Kopi dengan latte art 3D, saat disajikan sudah cenderung dingin karena untuk menyajikan kopi dengan latte art 3D membutuhkan waktu yang agak lama. Sedangkan kopi dengan latte art free pour masih hangat karena saat penyajian tidak memerlukan waktu lama. Hasilnya? Rasa kopi benar-benar berbeda. Kopi yang disajikan dengan latte art 3D cenderung terasa plain, sedangkan kopi yang disajikan dengan teknik free pour lebih terasa jelas rasa kopinya. “Cara terbaik menikmati kopi adalah langsung meminumnya bagitu kopi disajikan, tanpa diaduk dan tanpa diberi tambahan lainnya. Dengan demikian, kita bisa benar-benar merasakan layer demi layer yang ada dalam secangkir kopi. Karena kopi yang dibuat dengan perlakuan tepat akan menghasilkan perpaduan rasa yang pas dan sempurna tanpa harus diberi tambahan,” Aston memberi saran.

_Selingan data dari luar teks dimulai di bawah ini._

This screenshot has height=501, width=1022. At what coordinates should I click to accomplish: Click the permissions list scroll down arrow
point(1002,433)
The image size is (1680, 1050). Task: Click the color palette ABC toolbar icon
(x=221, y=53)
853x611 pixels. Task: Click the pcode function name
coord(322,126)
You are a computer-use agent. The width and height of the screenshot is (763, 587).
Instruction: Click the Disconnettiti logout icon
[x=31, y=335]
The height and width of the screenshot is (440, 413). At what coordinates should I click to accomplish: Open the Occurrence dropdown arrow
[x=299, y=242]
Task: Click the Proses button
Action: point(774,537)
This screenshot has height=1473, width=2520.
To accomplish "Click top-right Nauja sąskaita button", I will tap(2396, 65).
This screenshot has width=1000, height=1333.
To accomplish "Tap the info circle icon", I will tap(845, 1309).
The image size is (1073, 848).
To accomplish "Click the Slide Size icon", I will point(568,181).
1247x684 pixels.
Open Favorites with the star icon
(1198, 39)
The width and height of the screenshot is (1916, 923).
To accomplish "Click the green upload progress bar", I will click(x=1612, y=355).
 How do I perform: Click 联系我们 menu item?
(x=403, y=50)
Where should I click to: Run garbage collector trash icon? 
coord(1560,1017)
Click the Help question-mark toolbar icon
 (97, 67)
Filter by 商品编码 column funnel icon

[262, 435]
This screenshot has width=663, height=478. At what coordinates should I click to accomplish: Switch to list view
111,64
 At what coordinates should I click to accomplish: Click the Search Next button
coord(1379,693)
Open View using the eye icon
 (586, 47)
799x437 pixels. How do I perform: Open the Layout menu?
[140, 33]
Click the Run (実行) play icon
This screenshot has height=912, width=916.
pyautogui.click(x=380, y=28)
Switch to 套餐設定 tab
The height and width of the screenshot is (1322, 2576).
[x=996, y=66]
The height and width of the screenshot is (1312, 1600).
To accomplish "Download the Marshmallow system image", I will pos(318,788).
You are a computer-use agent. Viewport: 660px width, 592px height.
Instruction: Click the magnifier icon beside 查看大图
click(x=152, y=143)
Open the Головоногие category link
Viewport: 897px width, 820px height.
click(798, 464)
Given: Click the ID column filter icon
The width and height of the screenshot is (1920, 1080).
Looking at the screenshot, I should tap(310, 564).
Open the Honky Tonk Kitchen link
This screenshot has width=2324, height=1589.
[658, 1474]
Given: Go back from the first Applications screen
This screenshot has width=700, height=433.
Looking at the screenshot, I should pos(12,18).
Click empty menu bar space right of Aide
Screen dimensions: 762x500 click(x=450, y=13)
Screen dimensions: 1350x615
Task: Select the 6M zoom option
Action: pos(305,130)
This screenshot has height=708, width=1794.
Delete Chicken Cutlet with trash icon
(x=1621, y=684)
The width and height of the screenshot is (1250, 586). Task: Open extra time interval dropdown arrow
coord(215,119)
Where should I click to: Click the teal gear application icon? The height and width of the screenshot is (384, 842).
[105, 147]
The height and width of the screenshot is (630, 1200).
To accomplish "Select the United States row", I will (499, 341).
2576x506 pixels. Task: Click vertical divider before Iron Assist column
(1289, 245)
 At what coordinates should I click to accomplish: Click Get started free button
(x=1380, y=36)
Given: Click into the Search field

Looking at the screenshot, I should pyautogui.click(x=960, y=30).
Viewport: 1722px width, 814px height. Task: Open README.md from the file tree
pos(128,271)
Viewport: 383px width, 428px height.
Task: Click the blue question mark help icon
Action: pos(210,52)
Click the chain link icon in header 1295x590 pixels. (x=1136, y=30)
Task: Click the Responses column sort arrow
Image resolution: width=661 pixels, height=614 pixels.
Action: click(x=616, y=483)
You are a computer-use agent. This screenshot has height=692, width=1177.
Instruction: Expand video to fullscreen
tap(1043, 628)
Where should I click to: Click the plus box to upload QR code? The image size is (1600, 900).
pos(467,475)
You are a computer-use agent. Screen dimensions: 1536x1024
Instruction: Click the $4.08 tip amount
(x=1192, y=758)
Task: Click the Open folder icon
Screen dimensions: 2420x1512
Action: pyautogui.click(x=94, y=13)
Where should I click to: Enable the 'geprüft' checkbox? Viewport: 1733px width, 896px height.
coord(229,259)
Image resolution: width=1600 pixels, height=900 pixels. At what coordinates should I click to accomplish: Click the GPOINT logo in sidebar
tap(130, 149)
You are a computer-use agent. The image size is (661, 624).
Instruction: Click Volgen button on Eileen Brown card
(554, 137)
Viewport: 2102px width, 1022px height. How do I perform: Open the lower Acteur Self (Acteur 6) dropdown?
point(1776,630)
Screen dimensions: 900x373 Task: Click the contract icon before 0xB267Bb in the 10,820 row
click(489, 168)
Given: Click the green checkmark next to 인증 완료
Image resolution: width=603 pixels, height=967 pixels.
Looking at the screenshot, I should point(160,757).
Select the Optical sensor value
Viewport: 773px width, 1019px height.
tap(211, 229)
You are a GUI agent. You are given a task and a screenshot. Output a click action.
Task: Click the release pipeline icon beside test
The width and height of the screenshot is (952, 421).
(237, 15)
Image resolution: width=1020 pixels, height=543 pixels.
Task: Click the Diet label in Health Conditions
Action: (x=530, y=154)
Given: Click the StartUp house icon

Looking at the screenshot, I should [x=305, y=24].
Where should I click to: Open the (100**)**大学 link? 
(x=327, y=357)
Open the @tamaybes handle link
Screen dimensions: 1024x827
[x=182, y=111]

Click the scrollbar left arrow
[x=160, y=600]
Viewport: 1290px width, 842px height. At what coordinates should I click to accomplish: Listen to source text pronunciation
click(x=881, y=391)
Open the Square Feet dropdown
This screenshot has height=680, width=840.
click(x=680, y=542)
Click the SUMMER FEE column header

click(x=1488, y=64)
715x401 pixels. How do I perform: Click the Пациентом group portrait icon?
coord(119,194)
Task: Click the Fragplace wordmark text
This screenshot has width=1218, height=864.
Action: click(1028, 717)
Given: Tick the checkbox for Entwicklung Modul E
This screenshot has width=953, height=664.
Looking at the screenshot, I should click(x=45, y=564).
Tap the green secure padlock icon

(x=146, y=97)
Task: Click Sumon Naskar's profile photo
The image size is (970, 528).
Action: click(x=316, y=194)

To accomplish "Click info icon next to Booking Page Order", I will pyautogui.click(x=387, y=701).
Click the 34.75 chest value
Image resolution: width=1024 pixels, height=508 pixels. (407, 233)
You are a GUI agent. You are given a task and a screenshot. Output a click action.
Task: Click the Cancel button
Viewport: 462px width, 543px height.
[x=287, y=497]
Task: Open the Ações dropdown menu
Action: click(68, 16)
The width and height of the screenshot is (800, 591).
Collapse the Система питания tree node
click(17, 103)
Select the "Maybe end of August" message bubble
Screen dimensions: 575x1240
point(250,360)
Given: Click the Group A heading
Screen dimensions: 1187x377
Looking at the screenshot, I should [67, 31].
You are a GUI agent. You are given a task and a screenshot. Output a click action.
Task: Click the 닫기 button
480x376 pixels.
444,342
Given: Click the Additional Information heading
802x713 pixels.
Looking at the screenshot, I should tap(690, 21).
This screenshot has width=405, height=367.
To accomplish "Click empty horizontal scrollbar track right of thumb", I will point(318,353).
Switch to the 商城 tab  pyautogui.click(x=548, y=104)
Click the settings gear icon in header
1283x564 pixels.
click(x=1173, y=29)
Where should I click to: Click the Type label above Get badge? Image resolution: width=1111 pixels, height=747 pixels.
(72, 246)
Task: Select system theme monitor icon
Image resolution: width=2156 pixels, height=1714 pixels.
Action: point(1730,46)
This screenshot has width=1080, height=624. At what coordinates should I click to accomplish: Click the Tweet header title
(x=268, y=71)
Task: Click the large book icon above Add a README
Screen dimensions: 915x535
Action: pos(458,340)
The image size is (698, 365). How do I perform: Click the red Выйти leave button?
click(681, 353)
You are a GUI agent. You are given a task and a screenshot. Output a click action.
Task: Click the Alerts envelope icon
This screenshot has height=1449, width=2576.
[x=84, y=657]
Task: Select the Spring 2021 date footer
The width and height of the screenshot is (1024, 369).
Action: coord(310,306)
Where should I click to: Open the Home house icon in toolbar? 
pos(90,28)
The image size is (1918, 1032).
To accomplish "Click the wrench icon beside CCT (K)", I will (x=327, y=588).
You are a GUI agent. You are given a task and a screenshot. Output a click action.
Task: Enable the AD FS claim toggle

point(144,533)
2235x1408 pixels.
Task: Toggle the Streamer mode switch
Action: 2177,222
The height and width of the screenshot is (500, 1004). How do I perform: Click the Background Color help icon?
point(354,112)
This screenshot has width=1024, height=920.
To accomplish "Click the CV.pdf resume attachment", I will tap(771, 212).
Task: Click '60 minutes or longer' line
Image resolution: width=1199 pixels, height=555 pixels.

“Berburu latte art ke coffee shop adalah langkah yang baik untuk mulai mengenal kopi dan membuat barista lebih kreatif. Tapi, ada baiknya dalam satu kesempatan bisa mencicipi kopi tanpa embel-embel art-nya. Latte art bukan sekadar gambar cantik di instagram. Ijinkan kopi berbicara secara rasa, bukan secara visual. Saat kopi sudah bicara secara rasa maka kopi akan menceritakan banyak hal tentang bagaimana kopi disangrai, kopi diseduh, hingga kopi bisa sampai ke konsumen. Karena buat saya kopi adalah sebuah perjalanan,” papar Adi menutup obrolan.